Today’s poor jobs report was a surprise as Covid cases have been declining for the last few weeks. There is a strange dichotomy that has developed in the U.S. labor market. There are over 11 million job openings, yet there has been a continuous decline in the working population. The Labor Force Participation Rate (LFPR) fell to 61.6% as 183,000 people left the labor force. Businesses across the county are offering higher starting salaries and cash perks to attract workers. Higher up the pay scale, policies such as work from home and flexible work schedules with higher wages seem to favor the employee, yet all types of businesses are struggling to fill open positions.
The combination of wage inflation and goods inflation remains top of mind for many economists, along with the fear of a slowing economy and rising costs. With major supply chain disruptions, as well as a lack of workers, the busy fall buying season is shaping up to be one for the ages. Cargo ships at the Port of Los Angeles and Long Beach are backed up for weeks. Dry shipping costs are outrageously expensive. Companies that can pass on the rise in the costs of goods and labor will do so. The big concern is that even with rising wage inflation if the prices of goods go up more than the increase in wages it is still a net loss for lower-paid workers. The massive disruption by Covid will take many months to work itself out and the cost to the consumer is higher prices.

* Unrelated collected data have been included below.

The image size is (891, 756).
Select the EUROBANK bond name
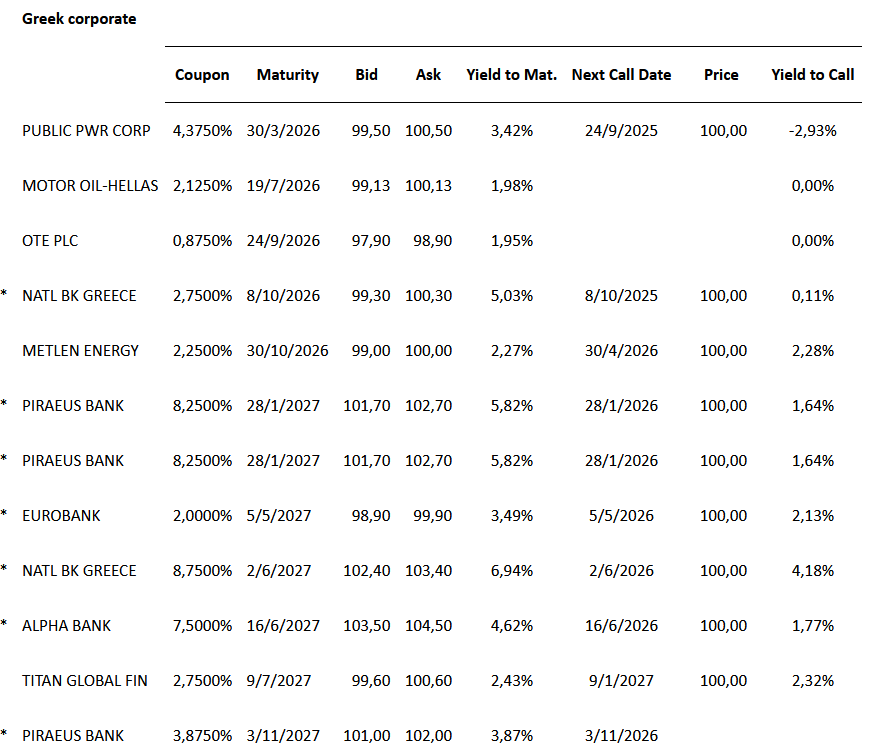pos(61,516)
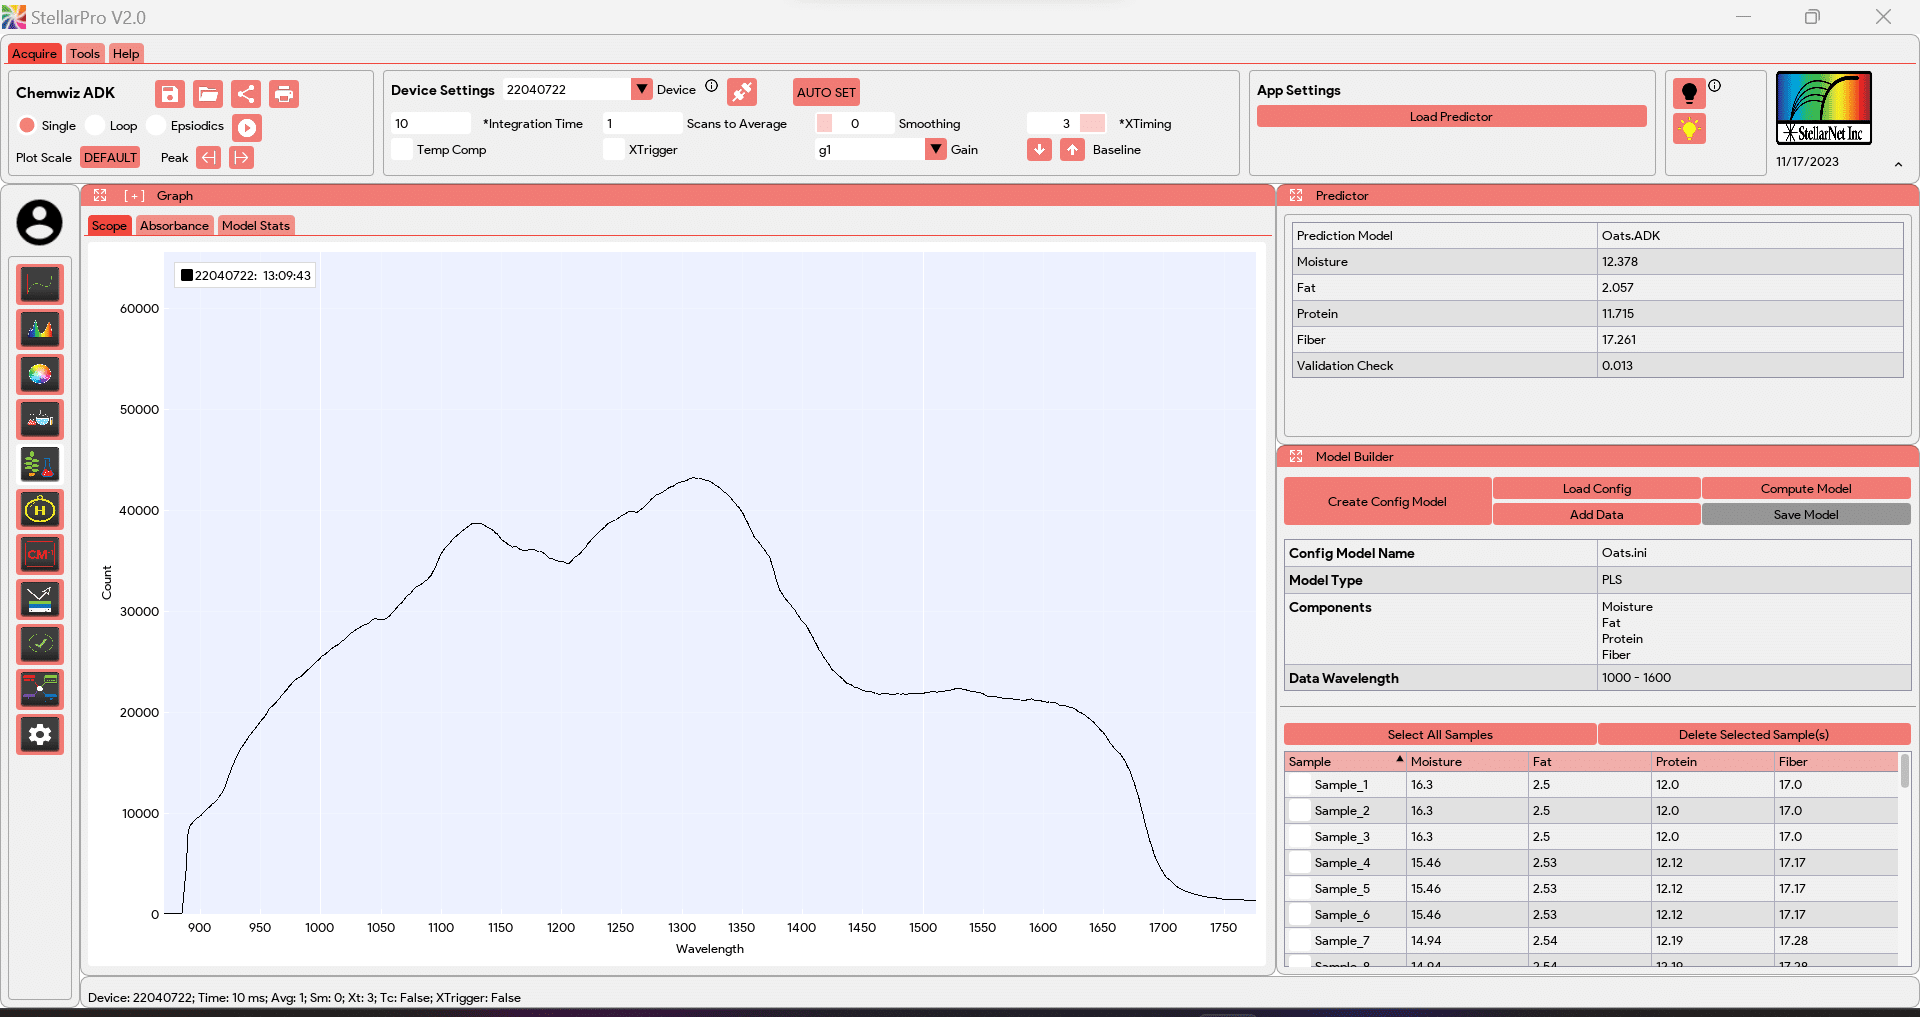Open the share icon in Chemwiz ADK
Viewport: 1920px width, 1017px height.
point(246,94)
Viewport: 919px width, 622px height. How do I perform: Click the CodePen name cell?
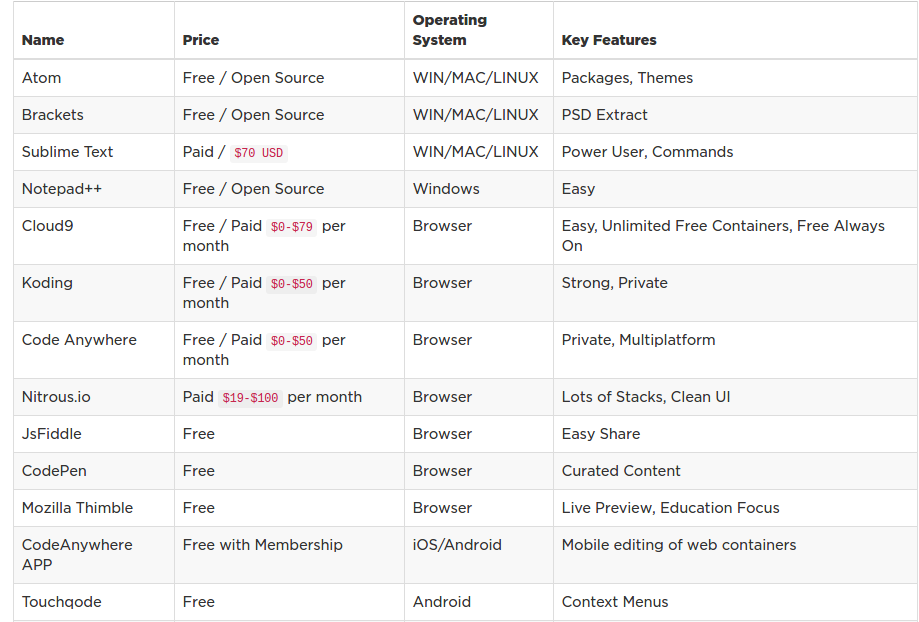pos(54,471)
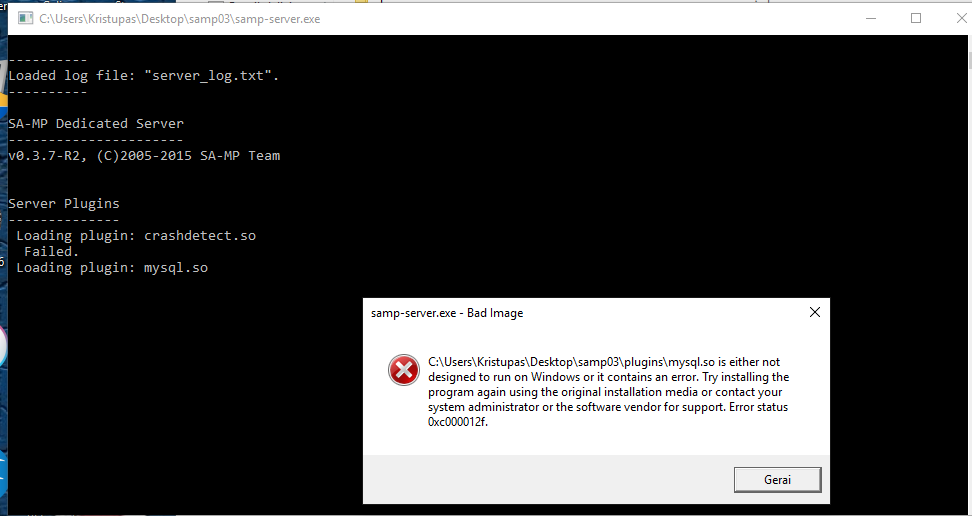This screenshot has height=516, width=972.
Task: Click the 'SA-MP Dedicated Server' heading
Action: point(96,123)
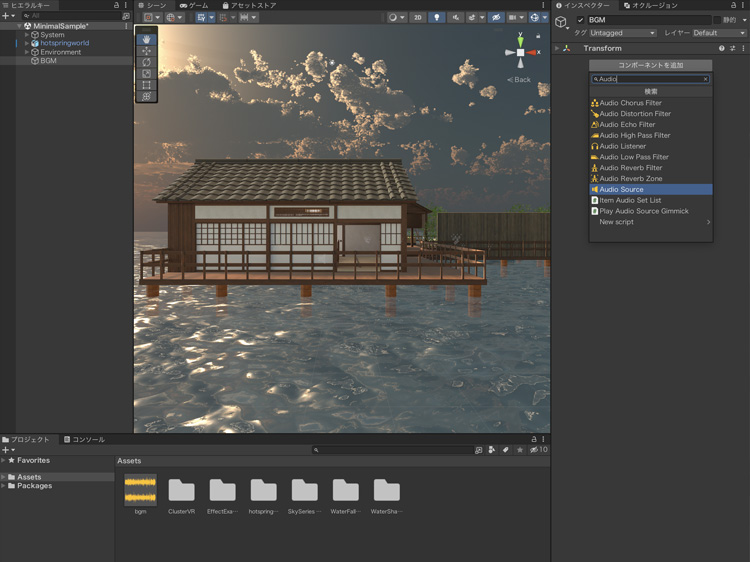Screen dimensions: 750x562
Task: Select the Rect transform tool
Action: coord(147,85)
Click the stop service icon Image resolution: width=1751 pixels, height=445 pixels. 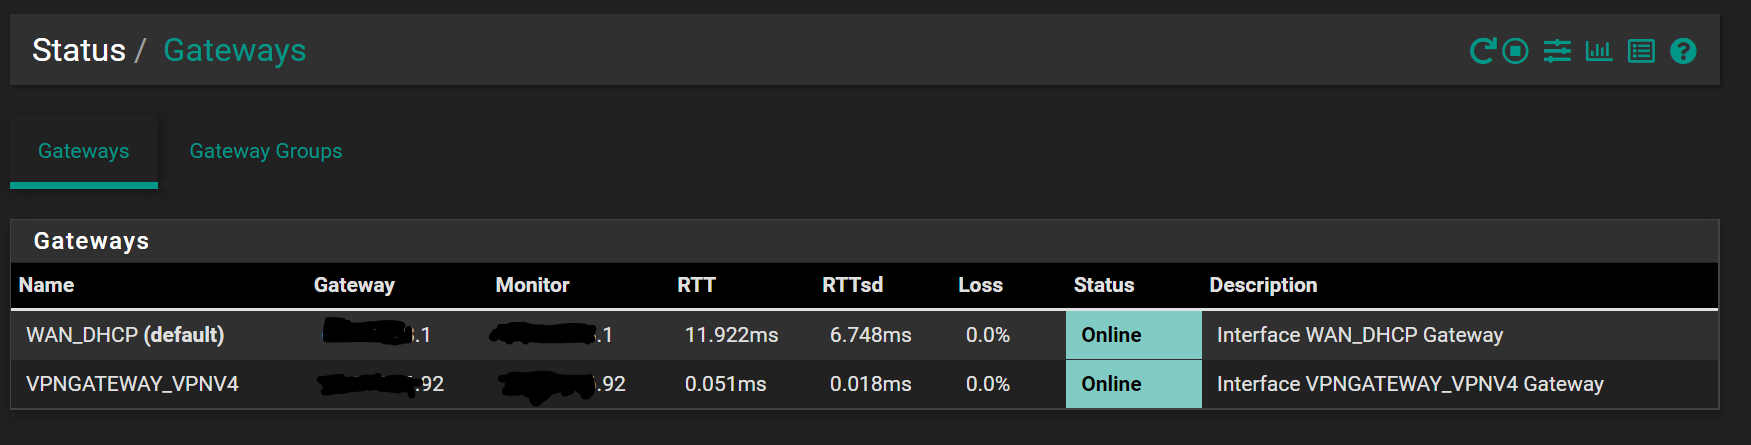pyautogui.click(x=1516, y=51)
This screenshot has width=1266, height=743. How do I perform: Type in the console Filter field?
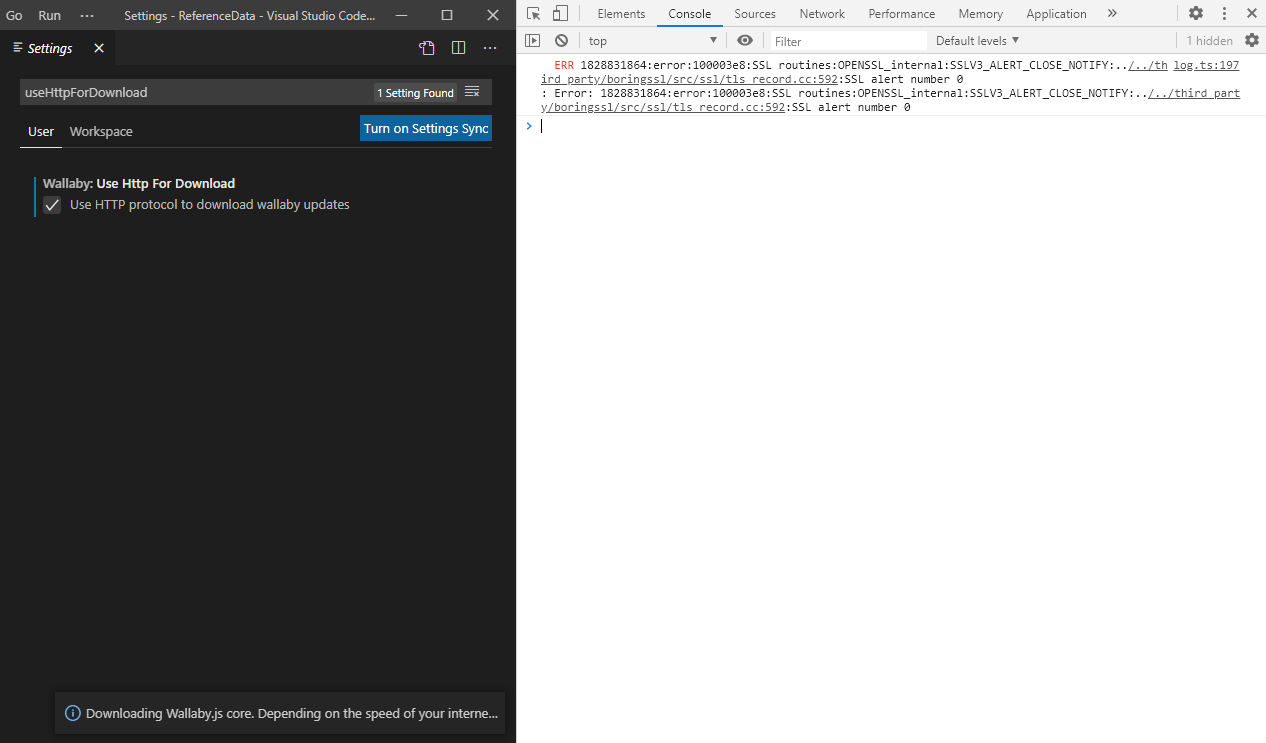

Support for the transitory argument on inflation by the Fed is beginning to wane as the 10-year U.S. Treasury bond is trading above 1.60%. For the moment, the equity market is agnostic to this move higher in bond yields, but should this trend continue, volatility will pick up, especially with high-beta long-duration technology stocks. Rising rates may also cool the red-hot housing market. Even with the rise in housing prices in the last 18 months, ultra-low interest rates have kept payments reasonable and therefore have offset the expensive housing market. With a high probability that the Fed will need to begin tapering its bond purchases by the end of this year, rates could move up meaningfully. Absent Fed QE, time will tell what the market will require for bond and mortgage yields to catch a bid and how other markets will be affected if interest rates drift higher.